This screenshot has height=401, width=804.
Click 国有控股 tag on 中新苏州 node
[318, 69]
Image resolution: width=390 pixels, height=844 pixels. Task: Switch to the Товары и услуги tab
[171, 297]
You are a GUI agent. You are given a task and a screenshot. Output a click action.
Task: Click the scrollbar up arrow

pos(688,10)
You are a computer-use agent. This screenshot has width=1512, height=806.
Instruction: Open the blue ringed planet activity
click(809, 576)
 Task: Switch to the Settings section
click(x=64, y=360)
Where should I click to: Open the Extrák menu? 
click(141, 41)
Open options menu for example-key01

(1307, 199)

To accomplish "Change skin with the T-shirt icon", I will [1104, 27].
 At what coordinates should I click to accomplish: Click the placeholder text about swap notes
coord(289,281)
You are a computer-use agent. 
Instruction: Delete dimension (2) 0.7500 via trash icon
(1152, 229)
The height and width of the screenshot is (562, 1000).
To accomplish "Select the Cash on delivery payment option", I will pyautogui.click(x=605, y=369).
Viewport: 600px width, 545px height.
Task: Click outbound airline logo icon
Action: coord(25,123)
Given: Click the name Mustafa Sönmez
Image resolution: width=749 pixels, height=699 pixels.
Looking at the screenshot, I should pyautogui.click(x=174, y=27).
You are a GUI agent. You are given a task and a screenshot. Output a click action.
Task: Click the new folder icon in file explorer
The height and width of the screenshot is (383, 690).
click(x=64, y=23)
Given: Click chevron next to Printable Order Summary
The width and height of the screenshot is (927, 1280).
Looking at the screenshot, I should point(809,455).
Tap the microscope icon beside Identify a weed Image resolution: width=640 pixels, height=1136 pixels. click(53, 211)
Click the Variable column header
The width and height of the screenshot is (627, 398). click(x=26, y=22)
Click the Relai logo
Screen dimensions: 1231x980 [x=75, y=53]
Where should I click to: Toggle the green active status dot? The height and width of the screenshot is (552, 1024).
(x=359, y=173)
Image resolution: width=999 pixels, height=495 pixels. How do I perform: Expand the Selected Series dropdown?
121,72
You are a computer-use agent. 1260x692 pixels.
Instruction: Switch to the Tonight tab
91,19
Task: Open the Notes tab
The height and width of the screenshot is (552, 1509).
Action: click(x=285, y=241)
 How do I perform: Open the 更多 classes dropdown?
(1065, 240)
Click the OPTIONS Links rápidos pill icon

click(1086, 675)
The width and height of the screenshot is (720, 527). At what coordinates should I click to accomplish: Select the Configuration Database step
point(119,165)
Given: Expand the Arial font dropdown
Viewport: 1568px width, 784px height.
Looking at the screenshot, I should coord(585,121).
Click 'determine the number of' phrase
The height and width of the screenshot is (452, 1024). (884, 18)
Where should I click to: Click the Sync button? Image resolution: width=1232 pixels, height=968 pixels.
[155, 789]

- Requirement
Collect each row above that contains the word "This" and copy those rows in full. Case counts.

- Correct result
This screenshot has height=401, width=804.
You are a computer-use agent. This screenshot has width=1512, height=806.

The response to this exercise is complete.